● **Directions for this task**: Check each line of the records below and collect those holding "agent".

● **Given records**:

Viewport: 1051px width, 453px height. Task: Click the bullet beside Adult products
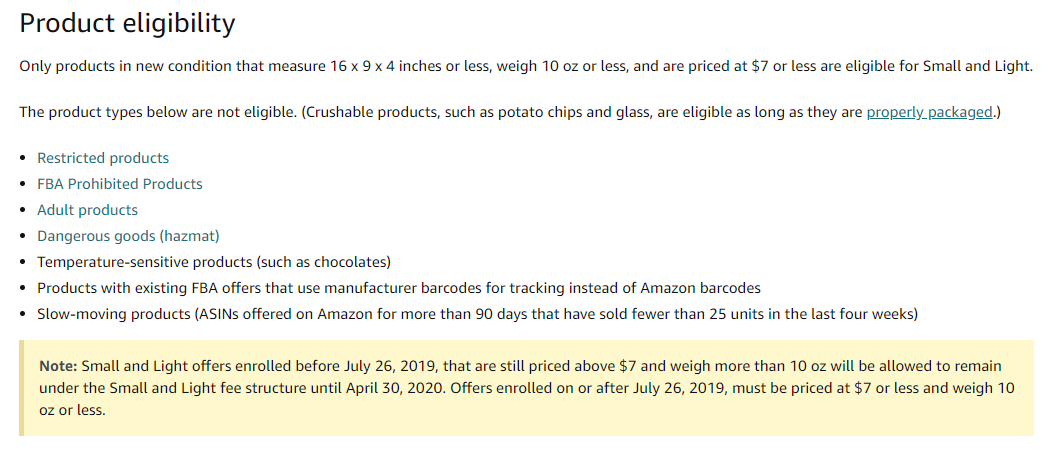coord(23,210)
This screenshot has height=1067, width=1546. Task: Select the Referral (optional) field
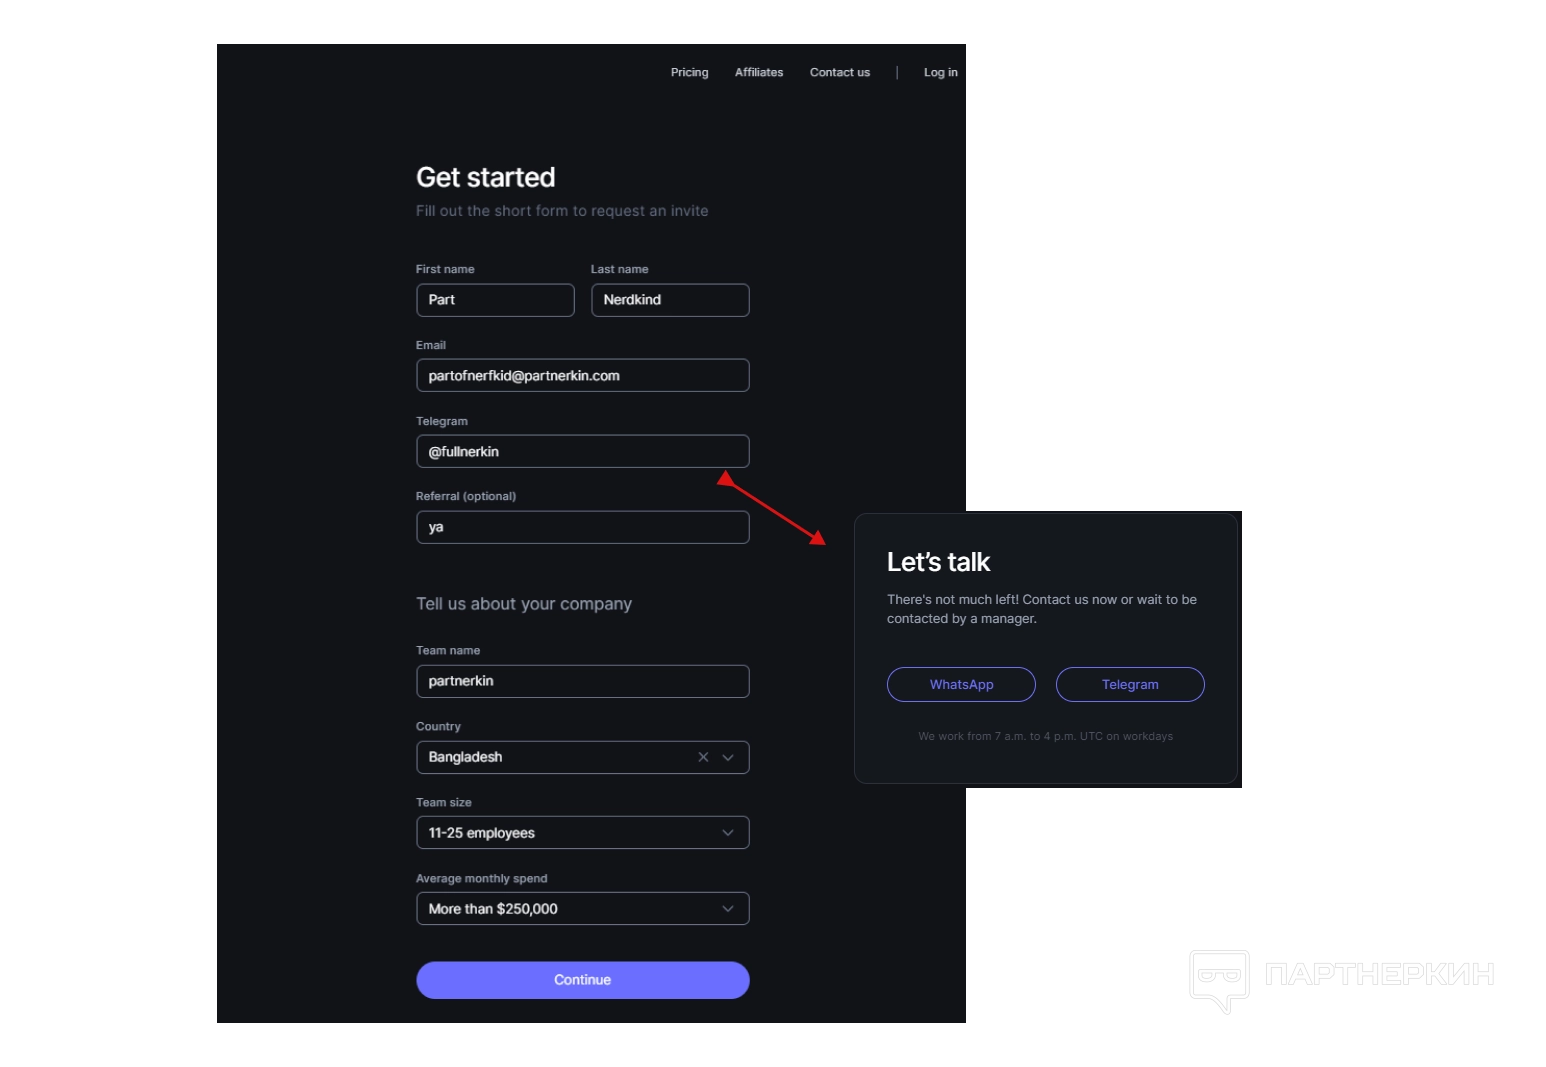(x=582, y=527)
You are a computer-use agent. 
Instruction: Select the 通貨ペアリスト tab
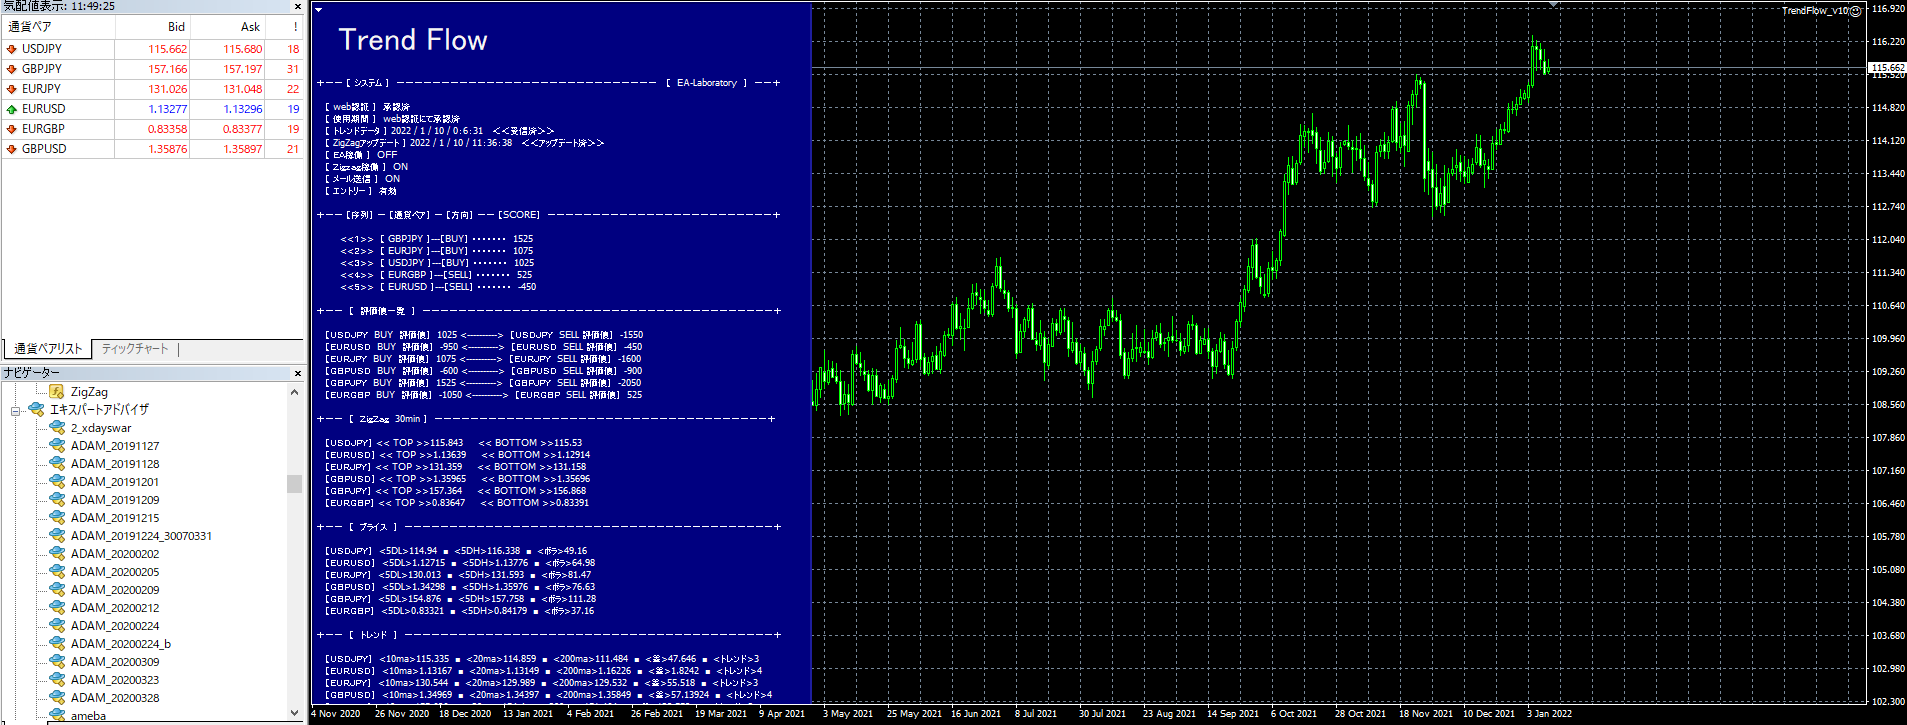point(48,349)
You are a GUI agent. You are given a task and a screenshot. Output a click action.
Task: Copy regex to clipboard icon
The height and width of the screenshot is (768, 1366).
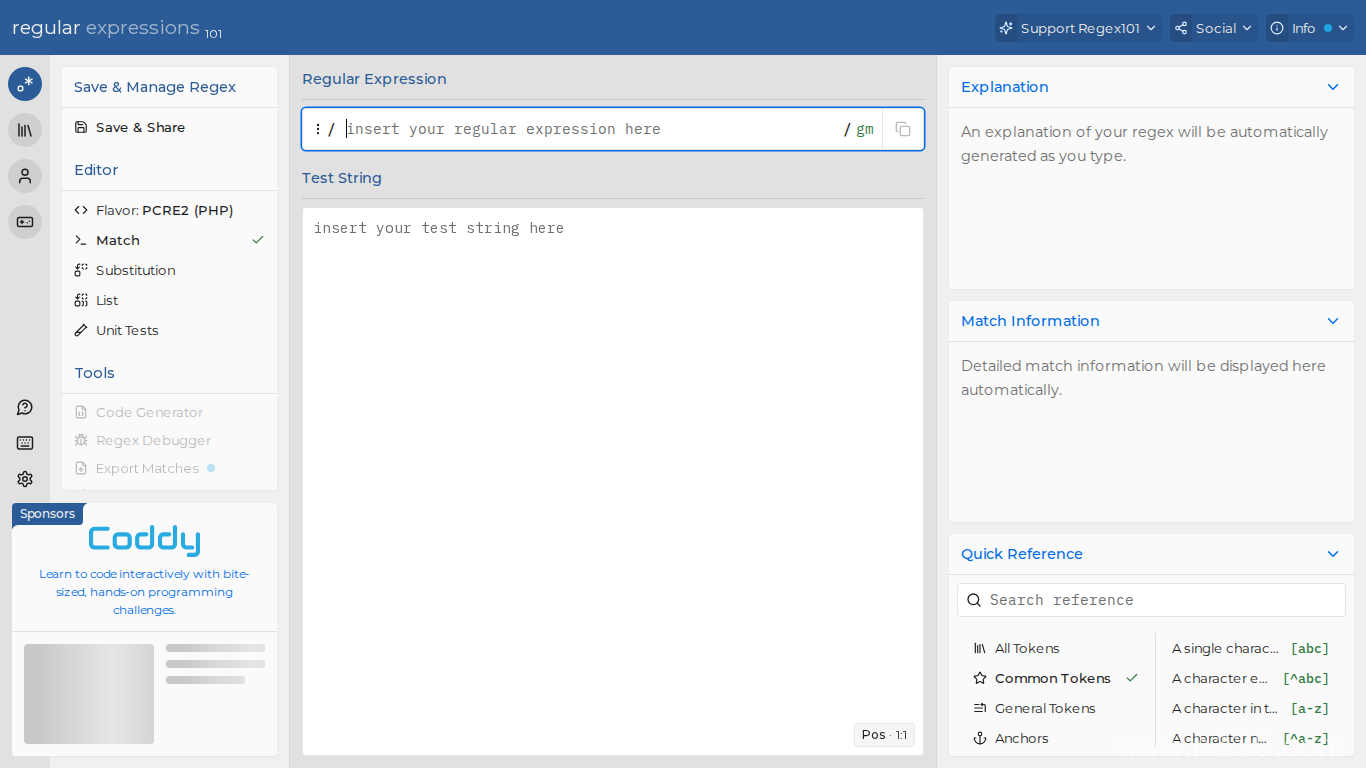(x=903, y=129)
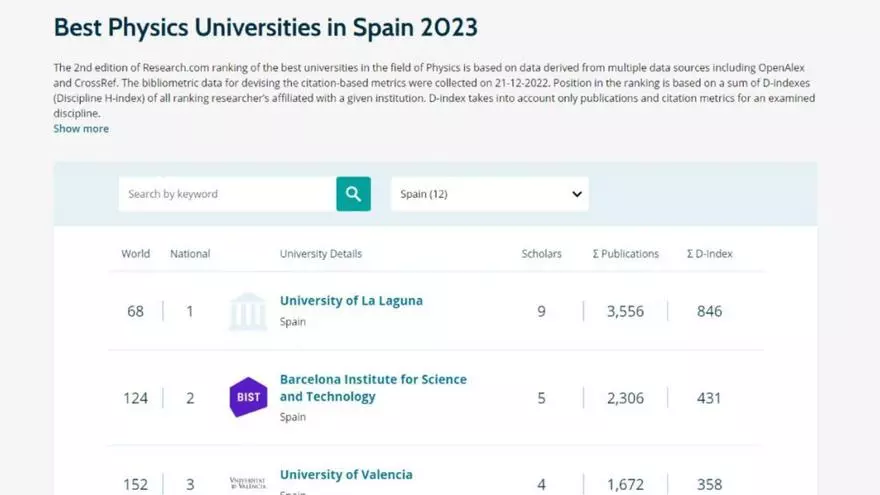The width and height of the screenshot is (880, 495).
Task: Click the Σ D-Index column header
Action: 709,254
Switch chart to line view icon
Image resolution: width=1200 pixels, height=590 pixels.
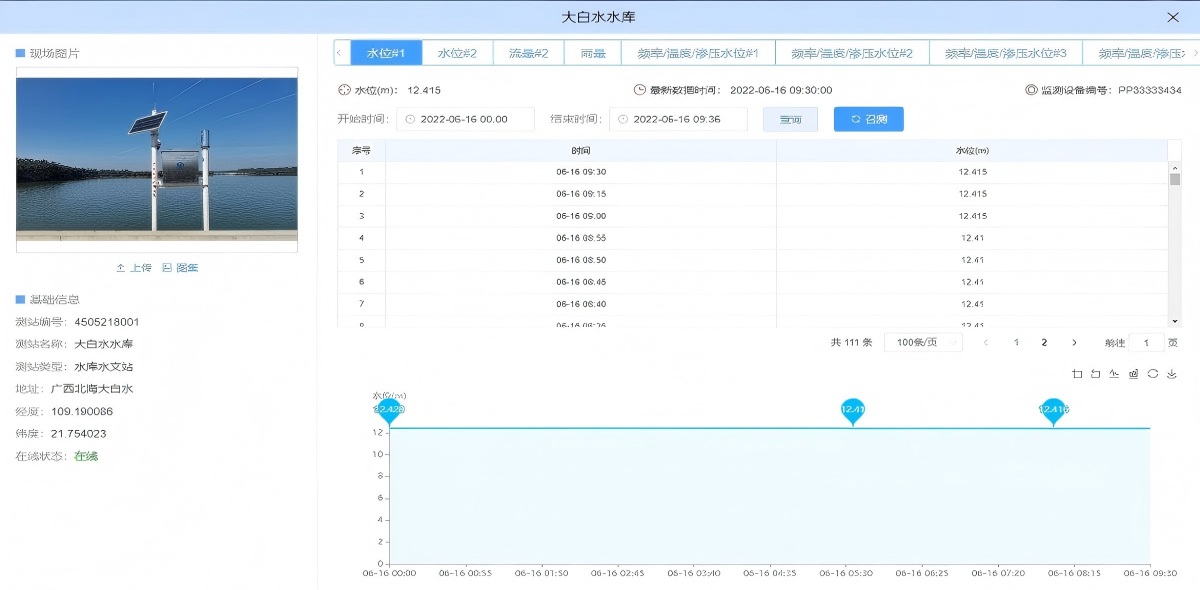(1115, 374)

● **Output below**:
You are a computer-use agent. 
You are a GUI agent. You are given a task and a screenshot. Output a click action.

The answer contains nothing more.